2. In relation to the liability decision, Mr Collier's application for costs is refused.
3. In relation to the appeal against the Tribunal's decision on remedies dated 24 March 2006:
(a) Order 1 is set aside. In substitution for that order, the following order is made:
Within fourteen (14) days of the date of this decision, Mr Sunol is to remove from every website controlled by him, the following material:
(d) 'I have spoken out sharply against the Gay Lobby and feminist lefttist social changes which are anti-God and out to destroy todays society. This includes,
Same sex partners Marriage:
Adoption for homosexual couples:
Decriminalised drugs, Mariuajana and Heroine ect:
and other such evils.'
(e) 'Faggots are all wicked evil people.'
(f) 'I am willing to go to prison for being dissobedient to any law of such and I will incite others to do so as well.'
(g) 'God will burn Sydney to the Ground because of the evilness of these fags.'
(i) 'I hope and pray that God mooves and brings more of the religious right into Australia to keep the poofs and faggs kept held down.'
and all material to the same or similar effect concerning homosexual men, lesbians, homosexuality or the gay lobby.

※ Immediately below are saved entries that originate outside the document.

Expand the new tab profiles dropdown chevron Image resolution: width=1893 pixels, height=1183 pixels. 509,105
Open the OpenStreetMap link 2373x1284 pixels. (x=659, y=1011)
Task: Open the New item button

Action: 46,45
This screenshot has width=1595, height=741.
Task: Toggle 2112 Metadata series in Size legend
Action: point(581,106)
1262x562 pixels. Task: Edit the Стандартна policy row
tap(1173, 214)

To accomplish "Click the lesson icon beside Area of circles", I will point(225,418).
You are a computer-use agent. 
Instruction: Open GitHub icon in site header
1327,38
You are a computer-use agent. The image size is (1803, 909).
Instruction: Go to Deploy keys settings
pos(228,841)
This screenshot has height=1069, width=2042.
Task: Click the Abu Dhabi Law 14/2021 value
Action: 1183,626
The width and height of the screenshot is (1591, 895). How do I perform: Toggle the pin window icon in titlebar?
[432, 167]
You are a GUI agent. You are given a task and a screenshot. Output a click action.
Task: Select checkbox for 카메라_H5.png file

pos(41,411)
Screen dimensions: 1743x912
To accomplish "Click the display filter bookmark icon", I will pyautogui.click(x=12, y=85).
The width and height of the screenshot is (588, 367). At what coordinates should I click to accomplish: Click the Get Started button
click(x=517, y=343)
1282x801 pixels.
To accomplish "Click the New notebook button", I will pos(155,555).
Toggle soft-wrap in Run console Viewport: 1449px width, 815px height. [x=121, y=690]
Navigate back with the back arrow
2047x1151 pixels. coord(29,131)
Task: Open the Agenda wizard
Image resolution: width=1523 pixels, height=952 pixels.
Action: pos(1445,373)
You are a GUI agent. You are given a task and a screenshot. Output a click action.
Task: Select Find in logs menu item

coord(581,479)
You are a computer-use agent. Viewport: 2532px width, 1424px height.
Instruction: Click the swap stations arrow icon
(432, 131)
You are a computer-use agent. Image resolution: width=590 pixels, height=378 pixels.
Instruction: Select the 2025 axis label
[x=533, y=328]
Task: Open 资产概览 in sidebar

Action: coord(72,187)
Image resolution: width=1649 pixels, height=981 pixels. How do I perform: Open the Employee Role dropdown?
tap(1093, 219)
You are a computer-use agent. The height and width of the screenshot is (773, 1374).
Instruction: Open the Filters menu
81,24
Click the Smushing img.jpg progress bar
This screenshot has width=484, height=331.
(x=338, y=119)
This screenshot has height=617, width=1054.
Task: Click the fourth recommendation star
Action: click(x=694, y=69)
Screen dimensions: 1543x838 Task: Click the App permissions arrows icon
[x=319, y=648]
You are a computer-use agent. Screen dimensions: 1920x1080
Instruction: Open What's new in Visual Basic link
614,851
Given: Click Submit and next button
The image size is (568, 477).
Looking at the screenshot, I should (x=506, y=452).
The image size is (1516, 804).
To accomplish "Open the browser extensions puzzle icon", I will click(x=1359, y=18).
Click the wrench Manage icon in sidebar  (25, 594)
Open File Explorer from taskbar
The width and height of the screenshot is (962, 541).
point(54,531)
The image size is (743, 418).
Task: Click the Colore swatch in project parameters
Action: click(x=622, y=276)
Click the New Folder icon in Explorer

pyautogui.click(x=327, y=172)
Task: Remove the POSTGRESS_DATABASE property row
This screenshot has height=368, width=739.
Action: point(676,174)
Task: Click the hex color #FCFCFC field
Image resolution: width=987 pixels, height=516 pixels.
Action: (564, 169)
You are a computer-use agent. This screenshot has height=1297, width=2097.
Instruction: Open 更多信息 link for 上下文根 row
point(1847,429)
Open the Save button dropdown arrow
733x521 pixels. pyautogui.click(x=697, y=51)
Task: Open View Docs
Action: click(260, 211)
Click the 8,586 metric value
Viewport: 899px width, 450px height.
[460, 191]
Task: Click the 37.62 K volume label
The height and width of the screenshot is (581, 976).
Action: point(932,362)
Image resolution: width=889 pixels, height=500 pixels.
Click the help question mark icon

(2) Order 2 is set aside. In substitution for that order, the following order is made:
Mr Sunol is to refrain from publishing the material referred to in order 3(a) above, including statements to the same or similar effect, on any website whether or not controlled by him.
(3) Order 3 is set aside. In substitution for that order, the following order is made:
Within fourteen (14) days of the date of this decision, Mr Sunol is to post the following apology, attributed to him, on every website controlled by him, and in addition on the websites known as web-ministry.com and wollongongmusicscene.com: -
This apology is made pursuant to an order of the Administrative Decisions Tribunal of New South Wales (ADT) made on 29 September 2006.
On 22 September 2004 and on 20 October 2004, I published comments on various websites concerning the gay lobby and homosexuals.
On 17 November 2005, the ADT found that my comments were vilification because they were capable of inciting hatred or serious contempt of homosexuals and the gay lobby. The ADT also found that my comments were not published reasonably, and that they were sweeping generalisations of a highly offensive nature.
I apologise for making these comments. My comments were in breach of the New South Wales Anti-Discrimination Act 1977. The aim of this Act is to promote tolerance, understanding and acceptance in the community. The Act sets limits on what can be said or done in public.